## TASK DESCRIPTION
Below is a listing. Output every line of it exactly.

── DATA IN THIS EXERCISE ──

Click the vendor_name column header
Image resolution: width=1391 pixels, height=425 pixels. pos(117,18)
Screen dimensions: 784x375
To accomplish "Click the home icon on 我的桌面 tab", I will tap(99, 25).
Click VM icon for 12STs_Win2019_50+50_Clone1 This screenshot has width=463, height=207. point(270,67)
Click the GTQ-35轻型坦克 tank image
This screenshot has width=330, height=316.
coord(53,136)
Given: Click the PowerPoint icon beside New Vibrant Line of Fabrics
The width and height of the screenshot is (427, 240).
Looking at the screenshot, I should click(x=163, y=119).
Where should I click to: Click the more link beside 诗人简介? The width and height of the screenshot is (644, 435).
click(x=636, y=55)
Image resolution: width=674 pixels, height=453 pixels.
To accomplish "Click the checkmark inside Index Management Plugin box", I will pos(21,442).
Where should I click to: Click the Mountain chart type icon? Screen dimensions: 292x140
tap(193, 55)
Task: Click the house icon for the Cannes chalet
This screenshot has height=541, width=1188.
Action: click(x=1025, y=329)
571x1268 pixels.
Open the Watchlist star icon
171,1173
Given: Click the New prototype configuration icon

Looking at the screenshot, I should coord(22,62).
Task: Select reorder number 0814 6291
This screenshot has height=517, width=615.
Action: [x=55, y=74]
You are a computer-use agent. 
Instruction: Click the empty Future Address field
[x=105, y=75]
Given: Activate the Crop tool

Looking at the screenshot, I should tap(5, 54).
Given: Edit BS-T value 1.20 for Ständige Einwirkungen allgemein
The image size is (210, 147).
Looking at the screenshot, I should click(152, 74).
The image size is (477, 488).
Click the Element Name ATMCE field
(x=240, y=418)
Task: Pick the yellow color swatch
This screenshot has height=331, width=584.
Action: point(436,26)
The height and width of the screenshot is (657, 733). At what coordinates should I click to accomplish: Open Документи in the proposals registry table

───

## SOLUTION FOR THIS TASK
Click the vendor_name column header
Image resolution: width=1391 pixels, height=425 pixels. pos(117,18)
Screen dimensions: 784x375
To accomplish "Click the home icon on 我的桌面 tab", I will tap(99, 25).
Click VM icon for 12STs_Win2019_50+50_Clone1 This screenshot has width=463, height=207. point(270,67)
Click the GTQ-35轻型坦克 tank image
This screenshot has width=330, height=316.
coord(53,136)
Given: Click the PowerPoint icon beside New Vibrant Line of Fabrics
The width and height of the screenshot is (427, 240).
Looking at the screenshot, I should click(x=163, y=119).
Where should I click to: Click the more link beside 诗人简介? The width and height of the screenshot is (644, 435).
click(x=636, y=55)
Image resolution: width=674 pixels, height=453 pixels.
To accomplish "Click the checkmark inside Index Management Plugin box", I will pos(21,442).
Where should I click to: Click the Mountain chart type icon? Screen dimensions: 292x140
tap(193, 55)
Task: Click the house icon for the Cannes chalet
This screenshot has height=541, width=1188.
Action: click(x=1025, y=329)
571x1268 pixels.
Open the Watchlist star icon
171,1173
Given: Click the New prototype configuration icon

Looking at the screenshot, I should coord(22,62).
Task: Select reorder number 0814 6291
This screenshot has height=517, width=615.
Action: [x=55, y=74]
You are a computer-use agent. 
Instruction: Click the empty Future Address field
[x=105, y=75]
Given: Activate the Crop tool

Looking at the screenshot, I should tap(5, 54).
Given: Edit BS-T value 1.20 for Ständige Einwirkungen allgemein
The image size is (210, 147).
Looking at the screenshot, I should click(152, 74).
The image size is (477, 488).
Click the Element Name ATMCE field
(x=240, y=418)
Task: Pick the yellow color swatch
This screenshot has height=331, width=584.
Action: point(436,26)
The height and width of the screenshot is (657, 733). At what coordinates should I click to accomplish: Open Документи in the proposals registry table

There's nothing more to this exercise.